Também o médico britânico Berkeley Moynihan, num dos seus livros publicado em 1906, defendia o uso de máscaras faciais e condenava os médicos que trabalhavam sem máscaras. No seu livro dizia que “… a bactéria expelida da boca de uma pessoa é pior que o pior esgoto de Londres”.

O uso das máscaras faciais popularizou-se após uma praga terrível que ocorreu na Manchúria (norte da China), na primeira década do século XX. Teve uma taxa de mortalidade de 100% em 48 horas e causou 60.000 vítimas em quatro meses. Wu Lien-teh, médico chinês educado em Cambridge, foi chamado à região para analisar a situação, ordenando que todos os médicos, enfermeiros e até funcionários do cemitério usassem máscaras faciais, após a realização de uma autópsia, onde afirmou que a doença não era transmitida por pulgas, como se julgava, mas sim por via aérea.

A comunidade médica ridicularizou Wu (citado no começo da matéria) por esta iniciativa. Utilizando as máscaras cirúrgicas utilizadas na Europa, Wu melhorou-as ao adicionar mais camadas de material com filtro. As máscaras de Wu tornaram-se num símbolo de progresso científico sendo utilizadas por médicos, no exército e pela população em geral.

Quando em 1918 surgiu a erradamente dominada “gripe espanhola”, as máscaras de Wu ganharam uma enorme importância, ficaram mundialmente conhecidas e auxiliaram a que a epidemia não se alastrasse, apesar do número de vítimas ter sido elevadíssimo.
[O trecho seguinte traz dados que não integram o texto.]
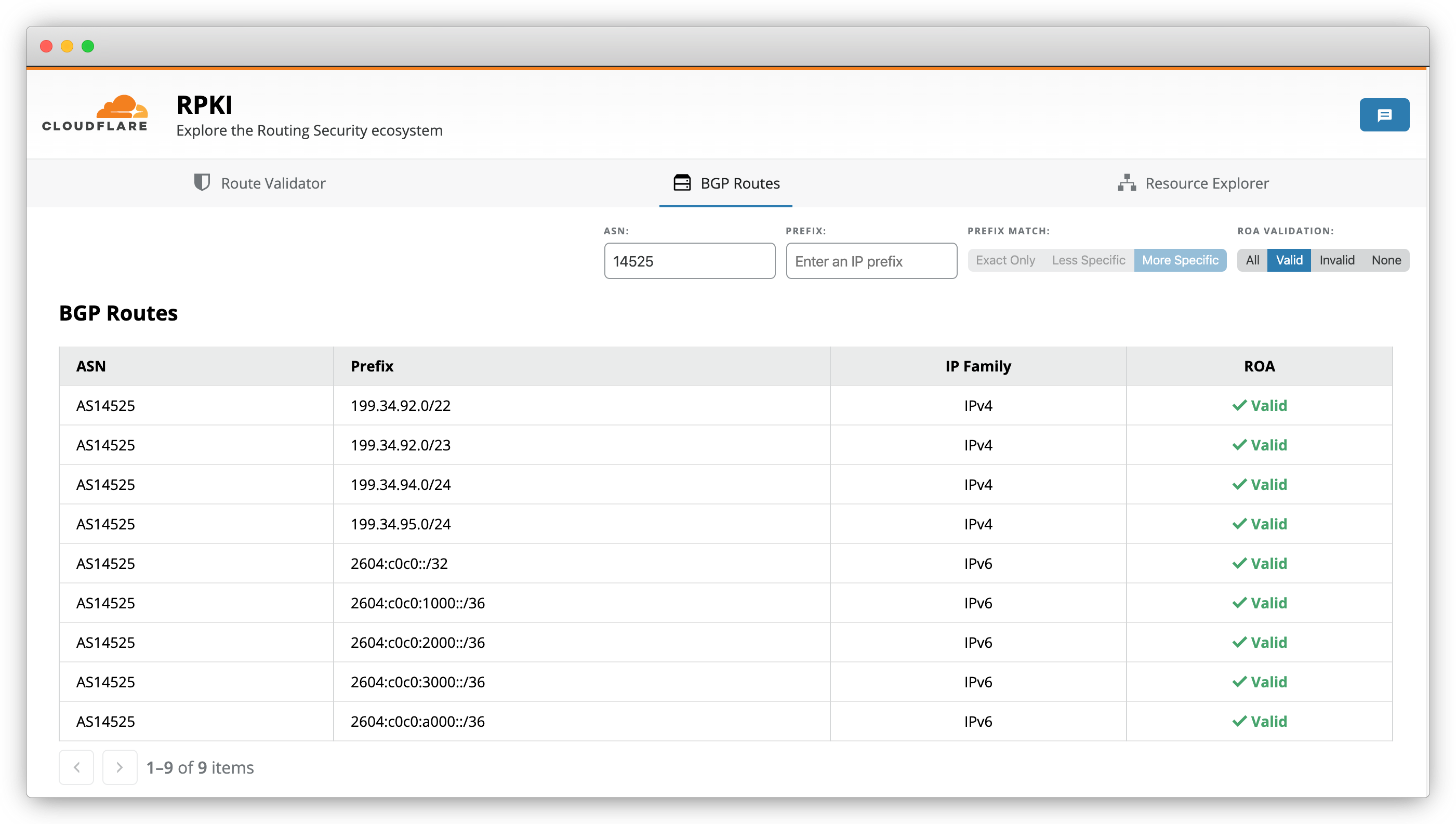Click the Resource Explorer hierarchy icon

[1126, 183]
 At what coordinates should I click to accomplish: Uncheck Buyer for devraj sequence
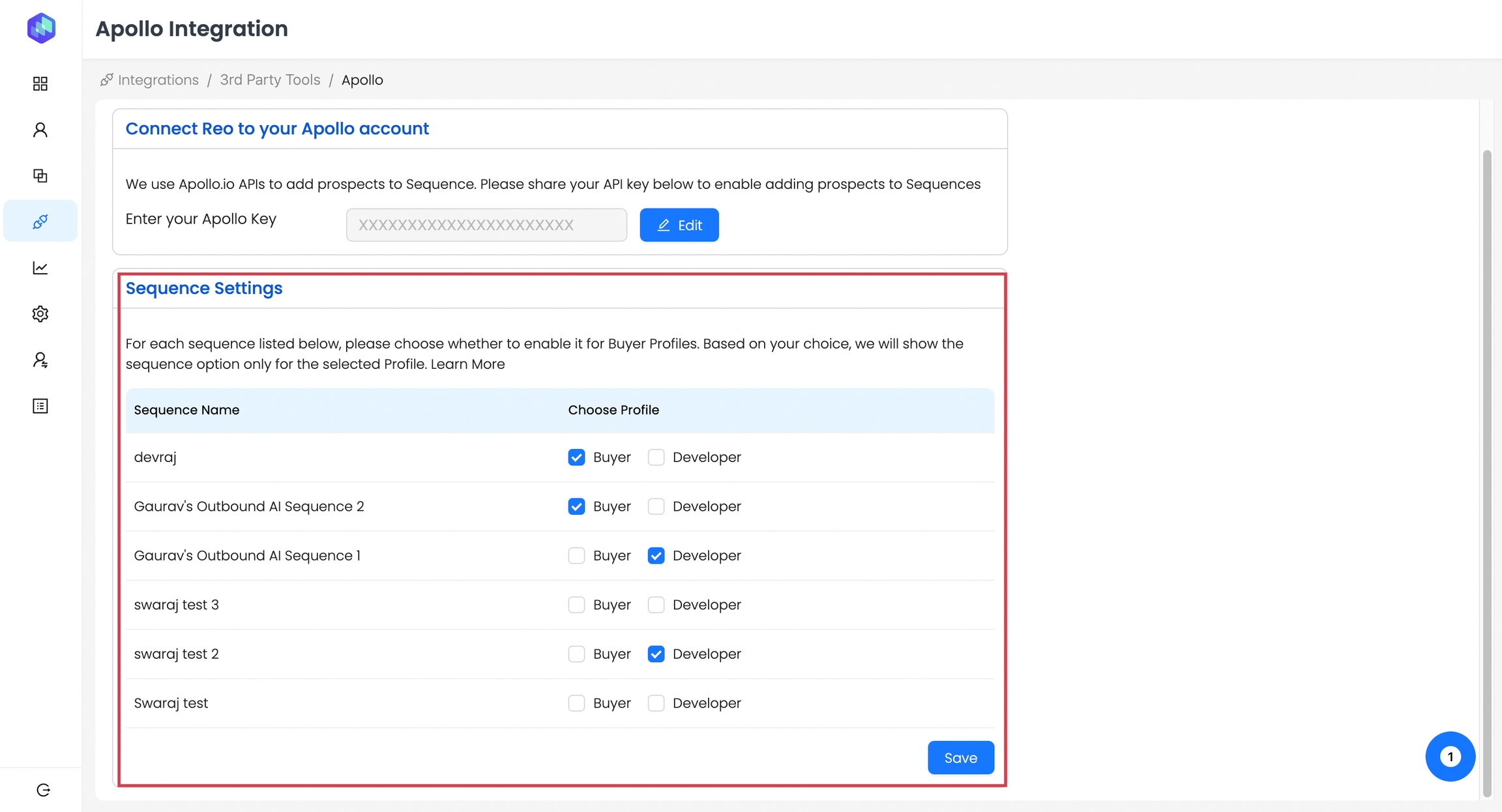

Durante a primeira metade do século XX foram desenvolvidos vários estilos de máscaras que por norma eram feitas de gaze de algodão com armação em metal. Na década de 60 as máscaras descartáveis tornaram-se muito populares. Em 1972, Peter Tsai inventou a máscara respiratória N95, duplicando a sua capacidade em 2018 e que tem sido uma das mais utilizadas até aos nossos dias. Presume-se que esta máscara seja inspirada numa outra inventada por Wu Lien-teh, que esteve muito perto de ganhar um Prémio Nobel.Face ao momento histórico atual, museus de todo o mundo iniciaram no início da pandemia o trabalho de “guardar o presente”, para que futuramente exposições mostrem a realidade a pessoas que não tenham vivido esta experiência.